# READING TEXT
-- -- --

# fff....Fix bowed window??



## lebodano (Jan 22, 2016)

So it happened. Used the window and door spray foam from Home Depot to seal around my brand new windows....It expanded. My windows are now bowed at the bottom and don't form a seal when you close them. They are brand new vinyl double hung Weathershield windows. Please tell me there is a technique to fix and shut once again. I completely removed the foam but I think it was there for too long as it still does not seal when shut and locked.


----------



## WhatRnsdownhill (Jan 13, 2016)

LOL..sorry had to laugh....ok pull out all the foam, get a heat gun and warm up the bowed areas of the window, at the same time get some 2 x4 that fit very tight at a slight angle, so when you heat the window frame you can tap the 2 x 4 straight to push the bow out and let the window cool completely before removing wood...the 2 x 4 will be running up and down from the bottom to the top of the window..


----------



## lebodano (Jan 22, 2016)

I will try that, I hope to god it works. I was hoping there was something I can try...go figure, I couldn't find a single thing on google


----------



## WhatRnsdownhill (Jan 13, 2016)

they do make foam that does not expand that much to try after you fix this issue,,


----------



## lebodano (Jan 22, 2016)

ShtRnsdownhill said:


> they do make foam that does not expand that much to try after you fix this issue,,


lol yup, I know that. I THOUGHT that is what I had but apparently not. I learned it out the expensive way, not the logical way. I need a beer.


----------



## WhatRnsdownhill (Jan 13, 2016)

malibu rum and coke plz..................


----------



## ron45 (Feb 25, 2014)

Replacement or new construction windows.?


----------



## Windows on Wash (Aug 30, 2011)

Take a flat blade out and dig the foam out. 

After that, you can seal it with the low expansion foam


----------



## ddawg16 (Aug 15, 2011)

I feel so much better now.....but mine is rum and diet Pepsi


----------



## lebodano (Jan 22, 2016)

ron45 said:


> Replacement or new construction windows.?


its new consttuction


----------



## lebodano (Jan 22, 2016)

Windows on Wash said:


> Take a flat blade out and dig the foam out.
> 
> After that, you can seal it with the low expansion foam


i dug it all out but it may have been there too long, its now showing a gap near the bottom when closed and locked. I will post a picture later today


----------



## lebodano (Jan 22, 2016)

*picturr*



lebodano said:


> i dug it all out but it may have been there too long, its now showing a gap near the bottom when closed and locked. I will post a picture later today


here is the picture


----------



## WhatRnsdownhill (Jan 13, 2016)

-- -- --

# RECORDS
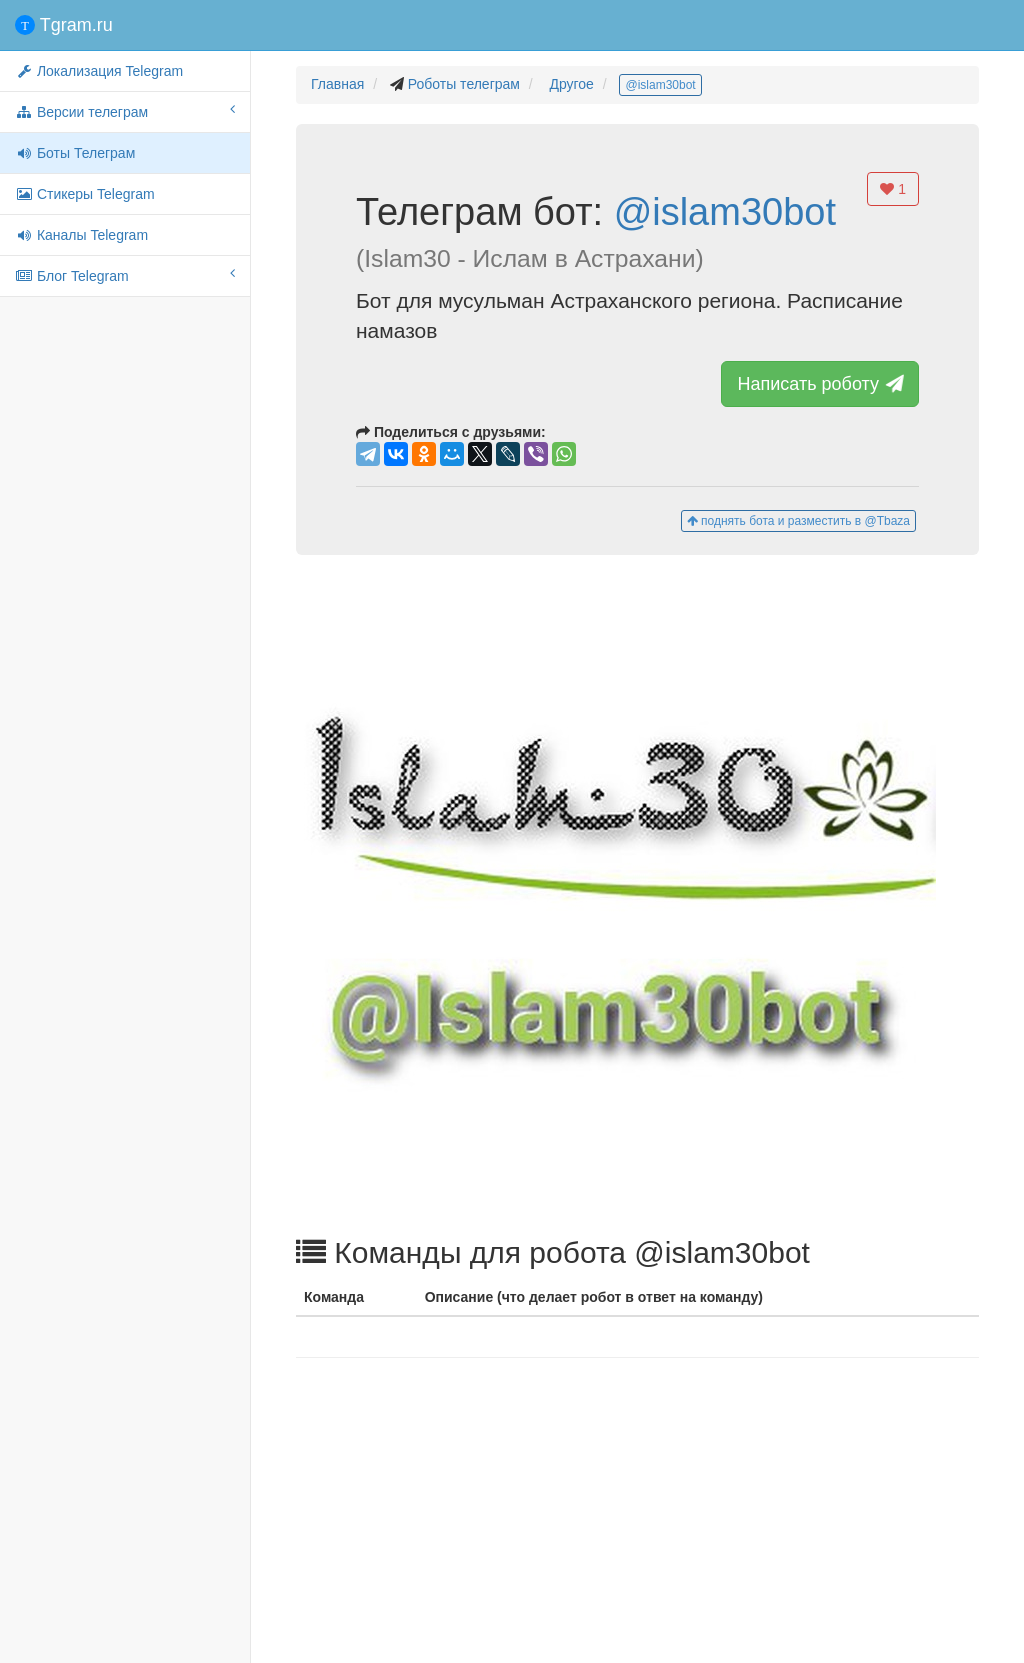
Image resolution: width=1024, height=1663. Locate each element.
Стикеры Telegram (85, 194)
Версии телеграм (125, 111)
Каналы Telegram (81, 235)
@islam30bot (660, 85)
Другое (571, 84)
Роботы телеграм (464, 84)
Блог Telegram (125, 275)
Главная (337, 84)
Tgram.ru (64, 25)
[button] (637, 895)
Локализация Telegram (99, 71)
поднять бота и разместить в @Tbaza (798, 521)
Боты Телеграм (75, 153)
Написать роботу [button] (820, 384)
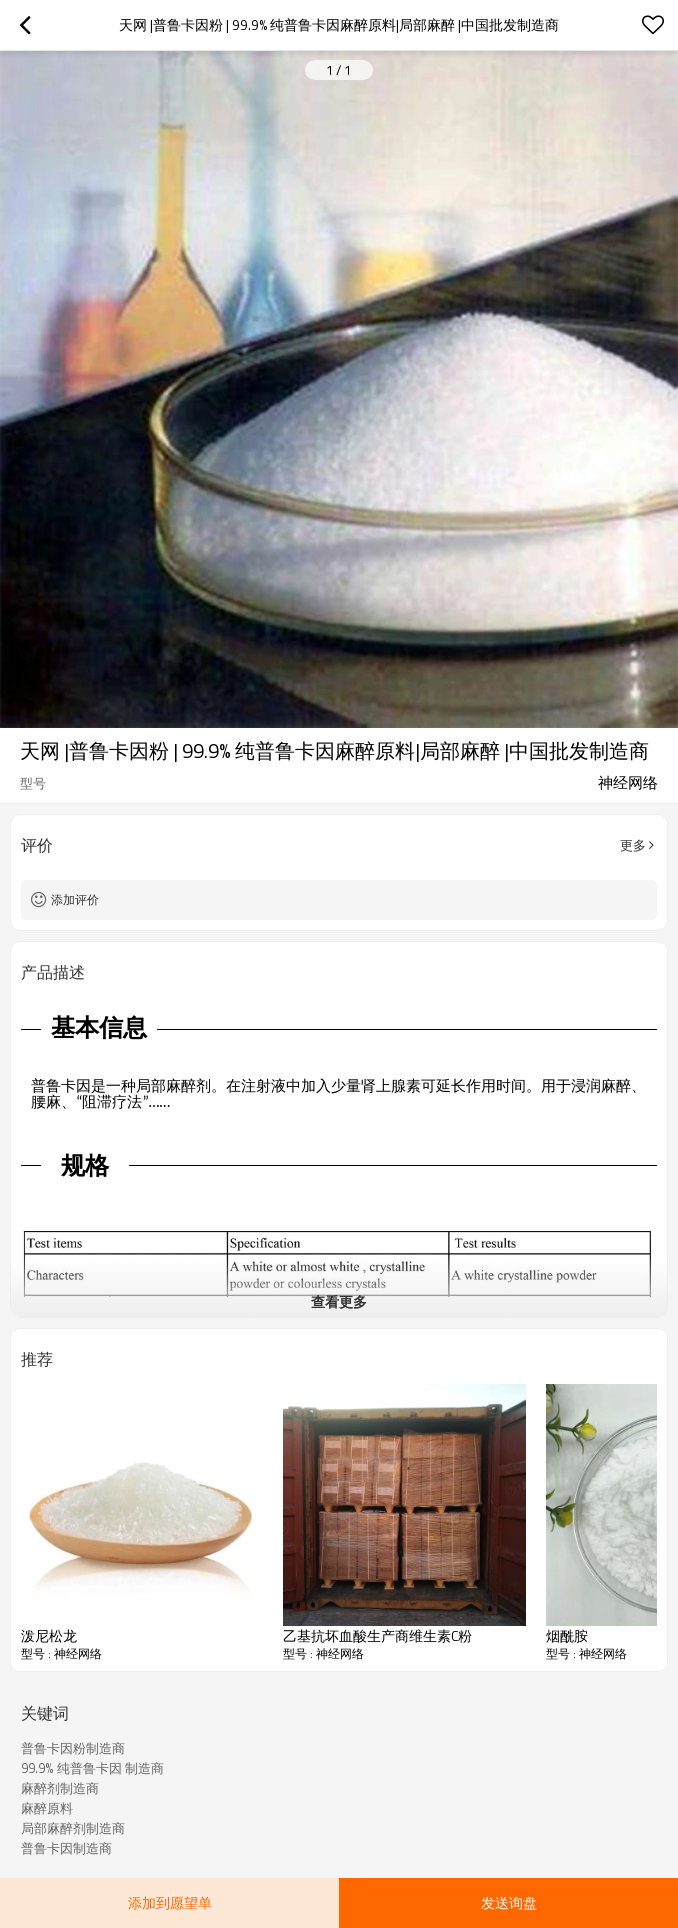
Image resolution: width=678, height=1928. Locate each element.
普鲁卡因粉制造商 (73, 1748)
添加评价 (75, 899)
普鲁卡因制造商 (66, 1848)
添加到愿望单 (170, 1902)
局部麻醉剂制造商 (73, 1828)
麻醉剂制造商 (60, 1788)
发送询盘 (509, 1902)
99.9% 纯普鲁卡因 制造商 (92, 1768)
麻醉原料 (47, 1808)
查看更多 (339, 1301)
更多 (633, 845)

-- -- --

# WORK TO COMPLETE
**a.** List every username that heads a post in the bowed-window thread.
**b.** In the bowed-window thread, what brand are the new vinyl double hung windows?
**c.** Write what comes next in the bowed-window thread, starting right after its final line.

# ANSWERS BY TASK
**a.** lebodano, WhatRnsdownhill, ron45, Windows on Wash, ddawg16

**b.** Weathershield

**c.**
can you push the bottom window down to close the gap? and can you take a picture looking straight at the window, not from the side..


----------



## firehawkmph (Dec 12, 2009)

Did you check those windows for plumb and level with a good level? Just wondering if they were installed correctly. Also, were they shimmed on the inside as necessary? Can't just nail the outside and expect them to stay put if the rough opening isn't perfect, which they usually aren't. In the future, if you want to foam the windows, using the low expansion foam made for windows and doors, do not fill up the whole space with the foam. I just try to get a shot of foam deep in the gap where the window meets the framing. This will seal any air leakage. Then I stuff the remaining. Gap with fiberglass insulation. Don't ram it in too tight, that'll cause the window to bulge also.
Mike Hawkins:smile:


----------



## lebodano (Jan 22, 2016)

firehawkmph said:


> Did you check those windows for plumb and level with a good level? Just wondering if they were installed correctly. Also, were they shimmed on the inside as necessary? Can't just nail the outside and expect them to stay put if the rough opening isn't perfect, which they usually aren't. In the future, if you want to foam the windows, using the low expansion foam made for windows and doors, do not fill up the whole space with the foam. I just try to get a shot of foam deep in the gap where the window meets the framing. This will seal any air leakage. Then I stuff the remaining. Gap with fiberglass insulation. Don't ram it in too tight, that'll cause the window to bulge also.
> Mike Hawkins:smile:


I didn't and that's the thing. Now with the builder its a he said/she said scenario. I cannot prove they were before I did it and he is saying it's because of me. I can see shims on the inside. Do you think if it was removed and again, it would flatten out...and if it didn't get fixed that way, what would you suggest?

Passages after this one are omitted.